WASHINGTON — Players come and go in the major leagues, and that is especially true of bullpens that seem to have an annual turnover for nearly every club.
Beaverton native Jace Fry, a lefty reliever, has had a slew of teammates in the minor and major leagues since he was drafted out of Oregon State by the Chicago White Sox in the third round in 2014.
Then, in April of this season, Southridge High graduate Fry had yet another new teammate — but one who shared a common past: Josh Osich, another bullpen lefty from Oregon State.
"It was cool because we rely on a lot of the same experiences," says the 6-1 Fry, 25, who broke into the majors with the White Sox in 2017. "Playing under Pat Casey, you know you have a solid teammate and one that will put in a lot of work. We have pretty similar backgrounds, so we talk a lot about pitching and baseball."
Those experiences include playing for Casey, who announced his retirement in September after 24 years as the Beavers coach and recently affirmed that he would not be back with the OSU program.
"Under Casey, you always know you have a solid team and one that will put a lot of work in," Fry says.
Osich finished his Beavers career in 2011. Osich brought to the White Sox a resume of 160 games with the San Francisco Giants from 2015-18. He broke into the majors with the Giants the year after they won the World Series in 2014.
"We talk about Oregon State quite a bit, how different it was from his class to mine and how it is now," Fry says. "They have established such a good reputation that now recruiting is easy.
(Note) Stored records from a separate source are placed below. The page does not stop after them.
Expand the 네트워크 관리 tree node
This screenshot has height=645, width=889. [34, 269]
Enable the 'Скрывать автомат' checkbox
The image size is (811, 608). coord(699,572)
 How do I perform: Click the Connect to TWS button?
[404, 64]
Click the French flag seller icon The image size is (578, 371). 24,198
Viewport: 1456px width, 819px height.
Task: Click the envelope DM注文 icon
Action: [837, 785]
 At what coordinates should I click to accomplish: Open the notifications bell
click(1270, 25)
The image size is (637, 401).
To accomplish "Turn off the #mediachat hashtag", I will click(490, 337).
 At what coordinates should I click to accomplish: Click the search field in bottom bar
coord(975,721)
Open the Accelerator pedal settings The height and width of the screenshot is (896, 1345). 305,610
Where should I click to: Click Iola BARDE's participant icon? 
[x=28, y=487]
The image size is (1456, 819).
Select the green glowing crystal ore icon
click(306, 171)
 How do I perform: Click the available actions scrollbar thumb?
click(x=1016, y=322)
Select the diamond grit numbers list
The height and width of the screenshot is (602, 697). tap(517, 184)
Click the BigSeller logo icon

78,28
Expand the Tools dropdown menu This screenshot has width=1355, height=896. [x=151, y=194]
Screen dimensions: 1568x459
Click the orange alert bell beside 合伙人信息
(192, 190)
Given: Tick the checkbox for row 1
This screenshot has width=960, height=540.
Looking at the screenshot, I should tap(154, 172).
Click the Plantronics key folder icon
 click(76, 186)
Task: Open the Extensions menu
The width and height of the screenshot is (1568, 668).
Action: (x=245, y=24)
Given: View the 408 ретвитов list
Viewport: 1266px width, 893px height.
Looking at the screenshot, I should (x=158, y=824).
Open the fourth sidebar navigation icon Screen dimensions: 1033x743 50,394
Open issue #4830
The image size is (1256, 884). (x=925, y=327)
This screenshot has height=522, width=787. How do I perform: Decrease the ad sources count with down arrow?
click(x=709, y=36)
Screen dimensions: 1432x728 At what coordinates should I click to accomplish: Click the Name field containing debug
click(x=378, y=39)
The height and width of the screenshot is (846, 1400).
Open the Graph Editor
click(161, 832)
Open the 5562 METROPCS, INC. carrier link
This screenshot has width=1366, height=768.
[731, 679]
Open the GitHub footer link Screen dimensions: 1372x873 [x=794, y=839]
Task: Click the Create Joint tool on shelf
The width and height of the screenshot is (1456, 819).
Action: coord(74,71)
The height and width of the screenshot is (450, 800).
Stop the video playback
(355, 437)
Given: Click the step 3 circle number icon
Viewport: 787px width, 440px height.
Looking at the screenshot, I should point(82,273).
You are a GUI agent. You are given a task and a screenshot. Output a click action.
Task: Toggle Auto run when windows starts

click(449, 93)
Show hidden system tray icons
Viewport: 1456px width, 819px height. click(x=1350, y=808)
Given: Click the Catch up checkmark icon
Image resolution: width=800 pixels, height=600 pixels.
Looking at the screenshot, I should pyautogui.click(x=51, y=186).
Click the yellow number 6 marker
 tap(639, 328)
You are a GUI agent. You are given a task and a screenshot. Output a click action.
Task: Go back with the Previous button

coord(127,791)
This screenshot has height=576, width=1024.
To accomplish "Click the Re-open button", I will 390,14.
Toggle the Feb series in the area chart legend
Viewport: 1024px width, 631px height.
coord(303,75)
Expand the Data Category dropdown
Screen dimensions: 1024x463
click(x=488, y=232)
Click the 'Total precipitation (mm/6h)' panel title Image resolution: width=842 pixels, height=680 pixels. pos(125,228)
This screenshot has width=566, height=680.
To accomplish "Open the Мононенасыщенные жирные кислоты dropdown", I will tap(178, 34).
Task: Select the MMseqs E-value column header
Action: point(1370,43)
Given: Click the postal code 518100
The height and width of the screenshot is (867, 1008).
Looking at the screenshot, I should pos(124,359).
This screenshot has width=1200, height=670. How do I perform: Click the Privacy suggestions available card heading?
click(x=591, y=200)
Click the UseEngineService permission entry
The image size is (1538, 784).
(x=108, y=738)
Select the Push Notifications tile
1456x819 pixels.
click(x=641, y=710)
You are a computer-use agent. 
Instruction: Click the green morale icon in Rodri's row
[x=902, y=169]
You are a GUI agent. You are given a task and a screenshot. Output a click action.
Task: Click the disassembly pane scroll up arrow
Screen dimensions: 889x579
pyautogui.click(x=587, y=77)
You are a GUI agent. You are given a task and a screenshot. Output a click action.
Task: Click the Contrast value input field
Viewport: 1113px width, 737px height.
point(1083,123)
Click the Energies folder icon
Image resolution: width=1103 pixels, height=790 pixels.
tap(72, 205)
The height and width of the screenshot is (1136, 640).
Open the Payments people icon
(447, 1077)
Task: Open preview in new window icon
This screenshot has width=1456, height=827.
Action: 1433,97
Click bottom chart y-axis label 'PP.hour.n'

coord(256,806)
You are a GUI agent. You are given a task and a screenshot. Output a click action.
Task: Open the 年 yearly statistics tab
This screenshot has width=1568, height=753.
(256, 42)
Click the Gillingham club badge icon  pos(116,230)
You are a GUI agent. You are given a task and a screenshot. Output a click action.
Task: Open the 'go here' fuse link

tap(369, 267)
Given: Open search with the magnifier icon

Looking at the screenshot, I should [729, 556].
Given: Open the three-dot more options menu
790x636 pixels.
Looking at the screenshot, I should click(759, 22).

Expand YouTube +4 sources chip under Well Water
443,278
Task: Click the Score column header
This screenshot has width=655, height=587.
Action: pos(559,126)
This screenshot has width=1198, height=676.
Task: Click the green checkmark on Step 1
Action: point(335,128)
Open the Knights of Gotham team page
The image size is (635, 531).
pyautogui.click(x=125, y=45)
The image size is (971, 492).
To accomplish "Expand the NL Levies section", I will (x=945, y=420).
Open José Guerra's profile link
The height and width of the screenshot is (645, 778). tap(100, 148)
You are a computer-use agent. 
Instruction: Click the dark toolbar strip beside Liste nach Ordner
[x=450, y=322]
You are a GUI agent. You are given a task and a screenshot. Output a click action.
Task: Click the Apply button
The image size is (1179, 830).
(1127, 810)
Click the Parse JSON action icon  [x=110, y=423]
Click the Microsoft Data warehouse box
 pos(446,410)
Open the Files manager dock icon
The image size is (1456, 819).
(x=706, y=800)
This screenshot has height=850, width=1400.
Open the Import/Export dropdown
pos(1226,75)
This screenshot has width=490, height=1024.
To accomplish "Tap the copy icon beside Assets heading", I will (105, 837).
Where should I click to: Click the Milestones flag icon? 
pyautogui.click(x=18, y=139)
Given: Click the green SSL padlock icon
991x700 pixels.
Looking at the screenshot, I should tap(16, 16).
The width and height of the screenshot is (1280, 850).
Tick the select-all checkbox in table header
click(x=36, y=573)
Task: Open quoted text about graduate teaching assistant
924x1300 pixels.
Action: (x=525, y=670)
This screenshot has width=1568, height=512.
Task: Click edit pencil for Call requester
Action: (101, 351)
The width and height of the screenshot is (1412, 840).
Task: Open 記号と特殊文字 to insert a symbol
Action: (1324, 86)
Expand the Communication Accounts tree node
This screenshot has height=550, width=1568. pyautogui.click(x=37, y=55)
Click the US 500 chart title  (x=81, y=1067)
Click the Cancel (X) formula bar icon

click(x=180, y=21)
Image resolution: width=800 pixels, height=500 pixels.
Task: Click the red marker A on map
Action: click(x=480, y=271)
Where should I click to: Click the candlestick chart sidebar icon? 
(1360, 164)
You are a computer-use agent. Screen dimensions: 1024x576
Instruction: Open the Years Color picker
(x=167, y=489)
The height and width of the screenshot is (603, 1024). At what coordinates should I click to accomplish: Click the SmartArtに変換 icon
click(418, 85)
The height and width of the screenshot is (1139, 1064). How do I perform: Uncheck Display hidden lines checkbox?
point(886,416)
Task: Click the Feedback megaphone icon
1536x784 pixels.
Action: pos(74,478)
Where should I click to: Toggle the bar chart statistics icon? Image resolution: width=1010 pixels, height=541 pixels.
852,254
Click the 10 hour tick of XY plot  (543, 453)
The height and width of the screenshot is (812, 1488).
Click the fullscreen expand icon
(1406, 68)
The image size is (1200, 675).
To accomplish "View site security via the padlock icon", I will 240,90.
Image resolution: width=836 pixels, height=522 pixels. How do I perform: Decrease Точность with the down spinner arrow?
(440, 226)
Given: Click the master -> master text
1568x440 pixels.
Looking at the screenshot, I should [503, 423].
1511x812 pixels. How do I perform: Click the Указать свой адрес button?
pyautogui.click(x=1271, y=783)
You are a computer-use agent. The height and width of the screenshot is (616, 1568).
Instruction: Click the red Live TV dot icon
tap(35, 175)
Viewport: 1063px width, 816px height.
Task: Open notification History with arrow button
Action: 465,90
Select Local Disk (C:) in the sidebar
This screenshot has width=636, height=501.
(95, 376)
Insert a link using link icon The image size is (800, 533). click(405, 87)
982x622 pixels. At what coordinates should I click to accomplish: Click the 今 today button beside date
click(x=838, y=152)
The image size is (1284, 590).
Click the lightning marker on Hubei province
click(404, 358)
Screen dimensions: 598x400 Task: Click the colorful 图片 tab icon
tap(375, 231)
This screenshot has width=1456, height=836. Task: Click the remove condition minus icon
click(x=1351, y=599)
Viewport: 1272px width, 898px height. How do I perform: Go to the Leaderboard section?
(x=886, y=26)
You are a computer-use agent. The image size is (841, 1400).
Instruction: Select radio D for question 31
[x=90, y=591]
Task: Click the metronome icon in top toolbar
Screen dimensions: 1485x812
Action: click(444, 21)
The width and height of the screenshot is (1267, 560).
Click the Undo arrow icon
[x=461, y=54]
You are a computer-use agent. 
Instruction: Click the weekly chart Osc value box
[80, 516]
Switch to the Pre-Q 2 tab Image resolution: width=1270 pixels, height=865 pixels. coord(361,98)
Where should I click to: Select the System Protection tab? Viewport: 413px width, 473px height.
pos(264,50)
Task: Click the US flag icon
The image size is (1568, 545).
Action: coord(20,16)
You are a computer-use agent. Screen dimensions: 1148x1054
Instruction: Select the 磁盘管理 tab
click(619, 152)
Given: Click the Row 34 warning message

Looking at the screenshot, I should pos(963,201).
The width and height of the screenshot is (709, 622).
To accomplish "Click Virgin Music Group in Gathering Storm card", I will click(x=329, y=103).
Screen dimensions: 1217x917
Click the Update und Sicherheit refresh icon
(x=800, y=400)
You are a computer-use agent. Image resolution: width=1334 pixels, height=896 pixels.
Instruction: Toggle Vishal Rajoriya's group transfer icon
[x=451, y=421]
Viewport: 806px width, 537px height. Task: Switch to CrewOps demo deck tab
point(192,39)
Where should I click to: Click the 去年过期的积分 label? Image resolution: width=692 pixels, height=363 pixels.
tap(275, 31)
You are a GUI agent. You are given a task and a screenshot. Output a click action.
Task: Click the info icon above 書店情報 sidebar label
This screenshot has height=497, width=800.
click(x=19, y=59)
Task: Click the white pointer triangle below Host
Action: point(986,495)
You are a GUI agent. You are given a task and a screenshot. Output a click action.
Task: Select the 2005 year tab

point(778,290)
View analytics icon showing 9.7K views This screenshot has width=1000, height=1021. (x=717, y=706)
Now everyone wants to go there."
Other former Oregon State products who have appeared in the majors this year include Andrew Moore (Seattle), Matt Boyd (Detroit), Michael Conforto (New York Mets) and Sam Gaviglio (Toronto).
Catcher Adley Rutschman, already honored as college baseball's player of the year for 2019, was the No. 1 overall pick by the Baltimore Orioles earlier this month.
"It is pretty cool. There are a few of us (Beavers) scattered around the league," Osich says.
Osich, 30, played in San Francisco under manager Bruce Bochy, a possible Hall of Famer who has won three World Series titles and will retire after this season.
Osich "has a lot of good knowledge, especially coming from San Francisco," Fry says of Osich. "There is a lot of good history there. He has a lot of stories about San Francisco and older players."
Osich, 30, appeared in 12 games with the Giants in 2018 and posted an 8.25 ERA. He was let go by San Francisco on Feb. 12 and picked up by the Orioles on Feb. 19. The White Sox claimed him off waivers from Baltimore on March 11.
"It is part of the game, getting (designated for assignment) or traded," Osich says. "I have a new opportunity here, and I am trying to make the best of it. I am trying to prove that I am better than I am in other years."
The 6-2 native of Boise, Idaho, began the season with Triple-A Charlotte in the International League, then was brought up to the White Sox on April 12.
In games through Sunday, he was 0-0 with a 5.18 ERA in 21 appearances for the White Sox, with 24 hits and five walks and 20 strikeouts in 24.1 innings.
Fry went on the disabled list June 10 with a sore left shoulder, then returned about 10 days ago. He also has struggled at times this spring for Chicago, which was 36-39 and third in the American League Central through Sunday.
Fry was 1-2 (5.33) in his 30 outings, with 22 hits allowed in 25.1 innings. He had 32 strikeouts and 17 walks.
Before he latest injury, he pitched in both games of a short two-game series against the Washington Nationals in early June. Fry got one out without allowing a run on June 4 in Washington and the next afternoon allowed a run without recording an out in a game the Nationals won 6-4 with a walk-off homer by shortstop Trea Turner in the last of the ninth off White Sox reliever Alex Colome.
"I started off a little rough and have settled in pretty well," Fry says. "I am throwing the ball the way I want to. I am getting the ball over the plate and attacking the zone."
Don Cooper is the pitching coach for the White Sox, and Curt Hasler is the bullpen coach. Cooper has been with the organization for more than 30 years, and Hasler has been part of the White Sox for nearly three decades.
"They are good at taking your personal arsenal and implementing it," Fry says. "Stay tall and stay back and drive the ball downhill. They will take your pitches and see how they play; they are good at making it specific for your game."
Fry and Osich could be affected next season if MLB implements a rule requiring a pitcher to face at least three batters unless there is an injury. Many times, lefty relievers come into face just one hitter — normally a left-handed batter. MLB is working to shorten the length of games, with limited success.
"I don't know how it is going to speed up the game." Osich says. "What if (the new reliever) is giving up a lot of runs?"